飢渇の人 エドワード・ケアリー

             


アイアマンガー三部作で大ファンになったエドワード・ケアリー。

物に生命が宿るような作者の拘りと、作者直筆の少し怖く味のある挿絵も相まって、独特の世界観を構築しています。


これは日本で初めて編纂されたケアリーの初短編集です。

一作一作に彼らしさが詰まっていて、ケアリーの魅力に惹き込まれること間違いなしです。


全16編のうち、特に印象に残るのは、

「かつて、ぼくたちの町で」

巨大な豪華客船の建造に携わる人々が、船の魅力に魅入られて行く姿を、様々な視点から描いた作品です。

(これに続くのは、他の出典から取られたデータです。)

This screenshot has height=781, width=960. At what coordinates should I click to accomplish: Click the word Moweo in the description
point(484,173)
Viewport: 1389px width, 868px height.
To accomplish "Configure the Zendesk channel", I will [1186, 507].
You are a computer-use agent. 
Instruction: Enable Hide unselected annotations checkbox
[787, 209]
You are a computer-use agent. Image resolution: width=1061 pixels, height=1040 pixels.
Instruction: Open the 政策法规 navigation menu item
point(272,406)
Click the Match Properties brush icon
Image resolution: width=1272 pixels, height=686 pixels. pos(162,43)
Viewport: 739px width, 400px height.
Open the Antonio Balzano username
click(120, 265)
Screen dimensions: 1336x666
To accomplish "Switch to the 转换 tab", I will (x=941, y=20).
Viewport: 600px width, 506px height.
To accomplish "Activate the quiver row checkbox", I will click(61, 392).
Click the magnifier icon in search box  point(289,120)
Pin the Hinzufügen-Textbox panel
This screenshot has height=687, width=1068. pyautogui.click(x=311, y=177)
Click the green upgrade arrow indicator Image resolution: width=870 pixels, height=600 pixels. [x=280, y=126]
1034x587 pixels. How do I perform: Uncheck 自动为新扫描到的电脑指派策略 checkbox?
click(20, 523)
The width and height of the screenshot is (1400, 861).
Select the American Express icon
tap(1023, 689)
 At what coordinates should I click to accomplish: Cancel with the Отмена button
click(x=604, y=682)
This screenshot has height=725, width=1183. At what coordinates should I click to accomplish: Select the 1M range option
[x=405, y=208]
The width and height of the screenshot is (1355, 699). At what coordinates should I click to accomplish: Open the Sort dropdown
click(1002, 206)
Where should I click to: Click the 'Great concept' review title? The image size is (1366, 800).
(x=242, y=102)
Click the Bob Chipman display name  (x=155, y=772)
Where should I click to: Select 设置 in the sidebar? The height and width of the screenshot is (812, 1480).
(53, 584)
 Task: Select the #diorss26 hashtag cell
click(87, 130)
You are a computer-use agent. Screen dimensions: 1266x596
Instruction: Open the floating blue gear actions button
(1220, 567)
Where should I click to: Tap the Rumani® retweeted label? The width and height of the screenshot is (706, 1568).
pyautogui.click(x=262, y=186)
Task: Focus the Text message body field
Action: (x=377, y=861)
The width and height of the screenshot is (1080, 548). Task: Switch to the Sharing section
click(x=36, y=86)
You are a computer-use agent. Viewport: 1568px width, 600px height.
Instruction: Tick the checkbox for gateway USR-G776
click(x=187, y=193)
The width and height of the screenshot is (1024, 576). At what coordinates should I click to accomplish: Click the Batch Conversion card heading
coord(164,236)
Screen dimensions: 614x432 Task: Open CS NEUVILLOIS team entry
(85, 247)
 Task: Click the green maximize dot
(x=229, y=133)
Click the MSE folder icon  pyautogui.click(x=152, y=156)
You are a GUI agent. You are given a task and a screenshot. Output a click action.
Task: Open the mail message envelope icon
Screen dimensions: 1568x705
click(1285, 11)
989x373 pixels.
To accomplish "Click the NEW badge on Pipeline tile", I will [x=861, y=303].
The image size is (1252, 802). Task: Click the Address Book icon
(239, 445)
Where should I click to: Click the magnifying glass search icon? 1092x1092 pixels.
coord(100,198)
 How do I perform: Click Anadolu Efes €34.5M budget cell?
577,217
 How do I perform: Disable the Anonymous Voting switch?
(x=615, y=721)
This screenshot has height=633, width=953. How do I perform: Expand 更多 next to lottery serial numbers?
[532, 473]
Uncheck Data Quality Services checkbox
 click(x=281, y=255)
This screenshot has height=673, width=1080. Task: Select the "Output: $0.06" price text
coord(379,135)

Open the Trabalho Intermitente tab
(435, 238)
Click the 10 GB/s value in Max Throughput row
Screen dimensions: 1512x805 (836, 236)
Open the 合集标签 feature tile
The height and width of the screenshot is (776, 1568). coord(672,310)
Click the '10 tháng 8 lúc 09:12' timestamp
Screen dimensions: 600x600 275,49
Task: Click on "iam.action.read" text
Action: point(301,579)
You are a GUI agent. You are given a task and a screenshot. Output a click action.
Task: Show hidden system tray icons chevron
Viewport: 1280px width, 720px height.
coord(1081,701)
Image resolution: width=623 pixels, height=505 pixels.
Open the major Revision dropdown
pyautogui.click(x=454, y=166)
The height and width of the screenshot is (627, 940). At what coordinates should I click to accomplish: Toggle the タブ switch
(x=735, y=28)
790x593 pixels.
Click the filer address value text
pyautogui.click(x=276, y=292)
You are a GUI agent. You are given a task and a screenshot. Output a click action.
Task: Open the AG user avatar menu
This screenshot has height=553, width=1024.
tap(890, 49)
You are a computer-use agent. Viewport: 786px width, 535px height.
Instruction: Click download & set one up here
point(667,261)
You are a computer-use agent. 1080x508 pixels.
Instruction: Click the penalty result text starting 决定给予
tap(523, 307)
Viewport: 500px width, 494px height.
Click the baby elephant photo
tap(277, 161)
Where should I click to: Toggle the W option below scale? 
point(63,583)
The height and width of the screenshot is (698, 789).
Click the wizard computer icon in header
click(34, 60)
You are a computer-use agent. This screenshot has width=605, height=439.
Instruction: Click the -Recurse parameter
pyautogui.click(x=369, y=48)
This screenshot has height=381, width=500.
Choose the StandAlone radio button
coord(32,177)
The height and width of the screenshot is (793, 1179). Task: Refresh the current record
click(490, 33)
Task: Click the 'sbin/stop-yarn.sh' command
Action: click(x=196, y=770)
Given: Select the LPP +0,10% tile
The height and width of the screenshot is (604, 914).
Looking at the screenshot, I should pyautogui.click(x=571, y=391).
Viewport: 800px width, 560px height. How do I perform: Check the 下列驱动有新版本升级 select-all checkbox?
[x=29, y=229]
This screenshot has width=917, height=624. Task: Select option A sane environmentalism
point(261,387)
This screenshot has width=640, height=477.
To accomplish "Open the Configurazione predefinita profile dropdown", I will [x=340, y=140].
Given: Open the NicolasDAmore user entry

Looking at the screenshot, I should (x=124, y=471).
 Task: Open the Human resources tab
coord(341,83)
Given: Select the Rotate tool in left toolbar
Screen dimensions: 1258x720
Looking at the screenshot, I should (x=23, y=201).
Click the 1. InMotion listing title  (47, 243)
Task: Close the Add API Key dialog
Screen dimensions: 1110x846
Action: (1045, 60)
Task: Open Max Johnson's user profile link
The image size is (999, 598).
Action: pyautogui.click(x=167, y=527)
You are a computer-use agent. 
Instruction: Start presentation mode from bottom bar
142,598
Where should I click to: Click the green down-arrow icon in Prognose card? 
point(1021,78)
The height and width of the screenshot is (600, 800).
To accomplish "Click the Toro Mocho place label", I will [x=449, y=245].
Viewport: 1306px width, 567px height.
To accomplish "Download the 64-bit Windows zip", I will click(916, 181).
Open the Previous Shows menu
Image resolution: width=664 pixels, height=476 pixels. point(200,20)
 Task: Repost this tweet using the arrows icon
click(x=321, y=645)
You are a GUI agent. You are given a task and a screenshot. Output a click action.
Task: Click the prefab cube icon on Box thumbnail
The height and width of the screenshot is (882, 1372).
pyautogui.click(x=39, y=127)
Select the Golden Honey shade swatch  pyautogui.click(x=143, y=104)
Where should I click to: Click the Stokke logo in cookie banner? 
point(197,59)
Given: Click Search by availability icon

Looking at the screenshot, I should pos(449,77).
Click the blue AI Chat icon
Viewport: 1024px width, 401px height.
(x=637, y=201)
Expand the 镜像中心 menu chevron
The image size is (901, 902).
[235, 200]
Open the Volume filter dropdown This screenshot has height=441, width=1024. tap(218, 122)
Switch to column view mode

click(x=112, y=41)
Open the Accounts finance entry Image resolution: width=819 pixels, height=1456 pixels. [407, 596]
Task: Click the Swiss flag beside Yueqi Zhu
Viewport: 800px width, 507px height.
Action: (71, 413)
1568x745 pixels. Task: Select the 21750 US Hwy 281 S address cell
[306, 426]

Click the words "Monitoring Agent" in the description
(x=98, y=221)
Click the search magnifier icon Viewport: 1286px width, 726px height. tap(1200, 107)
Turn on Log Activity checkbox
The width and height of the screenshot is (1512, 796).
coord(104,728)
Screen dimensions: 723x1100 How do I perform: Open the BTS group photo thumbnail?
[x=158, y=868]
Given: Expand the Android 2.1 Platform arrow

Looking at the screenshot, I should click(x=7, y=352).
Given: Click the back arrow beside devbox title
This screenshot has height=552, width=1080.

「もっと厭な物語」にも載っていた「私の仕事の邪魔をする隣人たちへ」

隣人を気にし過ぎる男がだんだんとエスカレートしていく様子が恐ろしいです。

「おが屑」

ギリシャ神話を元にした、お互いを心から大切に思う老夫婦の行く末は幸せだったのでしょうね。

「鳥の館」

鳥と機械でいっぱいの館を描いた、ケアリーの真骨頂と言える作品。

登場する大黒椋鳥擬という鳥は、実在の鳥だそうですが、何だか不吉な感じがして印象に残ります。

「パトリックおじさん」

超短編の中では特にユニークな発想が光ります。どれだけ奇抜な挿絵かと思うと、思いの外ノーマルなパトリックおじさんに笑ってしまいます。

「飢渇の人」

犀を心から愛するポールの、その愛情の物語。実在の人物だったとは驚きです。


短編集編纂にあたって、わざわざ書き下ろしてくれた作品もあるそうで、まだまだケアリーワールドには様々な住人が住んでいそうです。

次の短編集が早くも楽しみです。